Nous sommes allé découvrir le monastère de Solan un beau matin bien froid de janvier 2019. Nous souhaitions comprendre les motivations des moniales de cultiver leur ferme en bio et de mener une vie le plus que possible en respectant notre environnement. Nous voulions aussi comprendre le rôle que peut jouer ce lieu de foi dans la transmission d’une pratique écologique et plus généralement dans l’enseignement de la religion chrétienne-orthodoxe sur la relation entre l’homme et son environnement.
Une première chose très agréable était l’accueil extrêmement chaleureux de la jeune sœur qui nous a ouvert la vieille porte en bois du monastère. Le monastère se trouve dans un vieux mas joliment rénové et entretenu.
Ce lieu dégage un calme paisible qui cache bien l’emploi du temps chargé des 17 moniales vivant dans le monastère, les gardiennes de ce site.
Nous avons eu de la chance de pouvoir rencontrer une des sœurs fondatrices du lieu, la Sœur Iossifia.

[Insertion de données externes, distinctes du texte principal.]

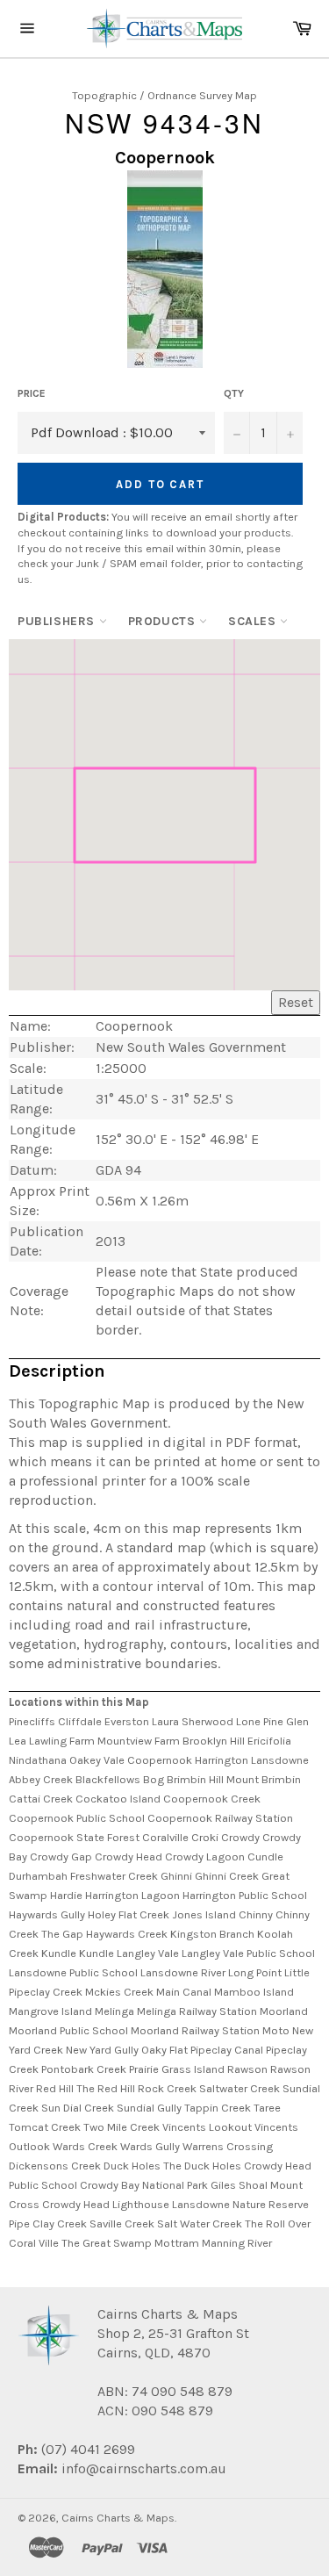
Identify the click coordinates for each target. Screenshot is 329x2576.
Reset (295, 1002)
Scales (254, 621)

Elle nous explique que, la crise environnementale que nous vivons en ce moment est liée à une perte de vie spirituelle de l’homme. La foi en Dieu peut remplir et nourrir l’homme. La disparition de cette foi, couplée avec la non-acceptation des limites, est à l’origine de cette crise. L’homme d’aujourd’hui refuse de tolérer une transcendance au-dessus de lui qui impose des limites:
«L’homme est fait pour l’infini. Il ne peut être rempli qu’avec de l’infini. Le seul qui peut le combler c’est Dieu. S’il n’y pas Dieu il va falloir qu’il se jette sur autre chose. Quand on essaie de combler notre soif d’infini avec des choses finies ca peut que mal se developper. Donc dès le moment ou l’homme tente de combler l’infini avec de la matière cela va finir par une exploitation effrenée de ce monde».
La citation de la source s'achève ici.